PASSAGE:
----
Here's where I think we stand on the effort to itemize and define all the
discretionary areas granted in the XSLT and XPath specs.

Overall, I hear nothing about consensus about what these items are: areas
where the spec has knowingly and explicitly allowed variations in the
behavior of XSLT processors. It's part of the way in which the notion of
"conformance" has some fuzz.

What we have so far is a catalog that intends to represent *all* the
discretionary areas. However, at last night's meeting there was a clear
sentiment to also generate a subset of that list to represent those areas
where some testing could happen. For now, we would concede that the rest
are either non-testable or cannot be tested in a first-round test suite.
One prime example is the discretion granted regarding infinite loops in
5.4: since vendors are never required to catch any infinite loops, we can
just let them brag if they do. It's nice to have a catalog of all the
discretionary areas, but most of the action will continue with the
test-worthy subset.

The new subcommittee on discretionary areas will try to weed out items in
the current list that aren't truly discretionary, at least eliminating
items where the processor behavior is confined to one course of action.
(There is a general discretion regarding the text of error messages, but
that is a separate concern.) A good example of one to include is conflict
resolution among templates, where Section 5.5 grants the developer two
possible courses of action.

Some broader areas, such as language-aware sorting, need to be expressed as
distinct items (e.g., per language) so that each can have a finite set of
discretionary choice values. In other words, the infinitely-extendable
areas need to have a naming scheme that allows us to name a few now and
establish an extendable structure so that more instances can be named
later. The "choice" values for any given named item would not be infinitely
extendable, and I think the subcommittee will define the details.
----
RECORDS:
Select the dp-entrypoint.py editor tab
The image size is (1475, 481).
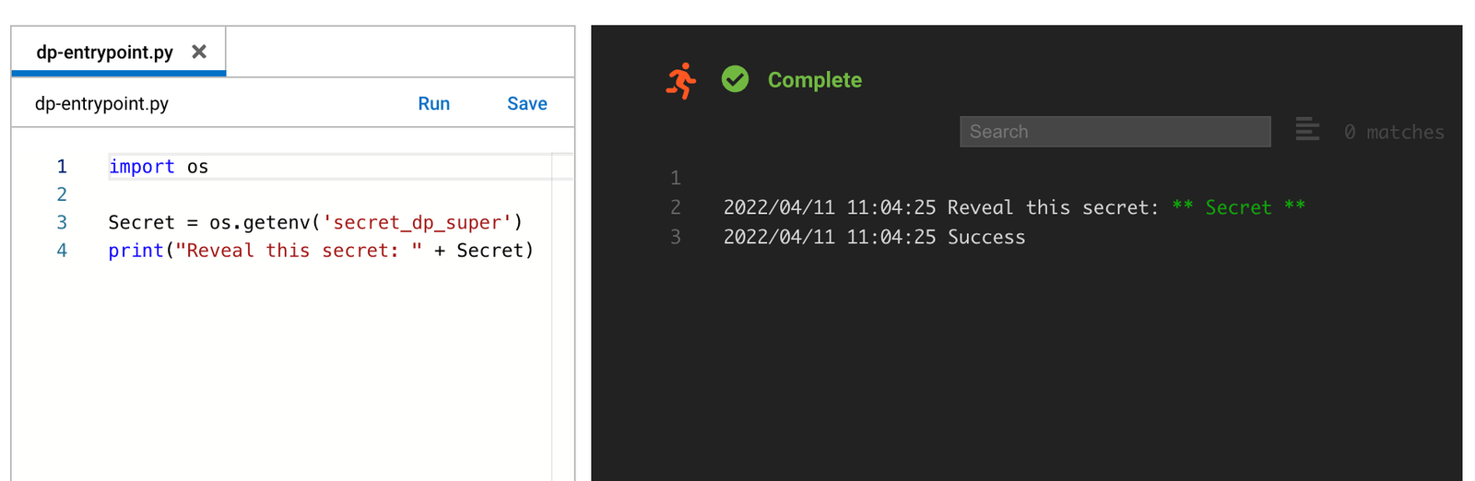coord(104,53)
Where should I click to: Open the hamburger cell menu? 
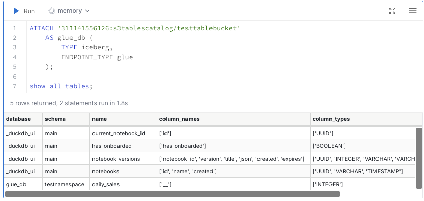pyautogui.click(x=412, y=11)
----
WORK TO COMPLETE:
(1) According to the note on XSLT discretionary areas, which section grants two possible courses of action for conflict resolution among templates?
(2) Change the part of the note on XSLT discretionary areas that opens with the words containing "Here's where I" and closes with "has some fuzz.", replacing "processors" with "engines".
(3) Continue the note on XSLT discretionary areas from its last sentence.

OUTPUTS IN ORDER:
(1) Section 5.5

(2)
Here's where I think we stand on the effort to itemize and define all the
discretionary areas granted in the XSLT and XPath specs.

Overall, I hear nothing about consensus about what these items are: areas
where the spec has knowingly and explicitly allowed variations in the
behavior of XSLT engines. It's part of the way in which the notion of
"conformance" has some fuzz.

(3)
We need to name the discretionary areas, especially the test-worthy ones,
because the test catalog design depends on it. I expect that the
subcommittee will make a recommendation about whether the names have the
"disc-" prefix or not; the catalog doesn't care.

For each discretionary item that is test-worthy, we need to name all the
possible choices. Again, the test catalog design depends on this, as will
the mechanism that renders a test suite in light of the developer's design
choices. These can be readable strings rather than booleans, because the
rendering mechanism will reduce them to booleans when it matters. I expect
that the full committee will deal separately with the issue of providing
test cases covering all choices.

Now let's walk through an example. Chapter 10 of XSLT grants broad
discretion about sorting of the text data type, to accommodate language
differences. We would say that language-aware sorting is a "discretionary
area" from which the subcommittee will designate some "discretionary items"
for cataloging and rendering. Thus, we are able to get past the "no single
language is universally required" issue and have some tests of this area
while allowing for infinite extendability. Each designated language is
represented by a discretionary item that asks whether that language is
supported for sorting. A test case that uses xsl:sort with the text data
type would be annotated with the discretionary item for the language it
uses and a "yes" choice on that discretionary item. If the processor
supports sorting in that language, their answer of "yes" on that
discretionary item will match the "yes" in some of the test cases, and
those cases will be included in the battery for that processor.

I hope this properly defines the work of the subcommittee on discretionary
items.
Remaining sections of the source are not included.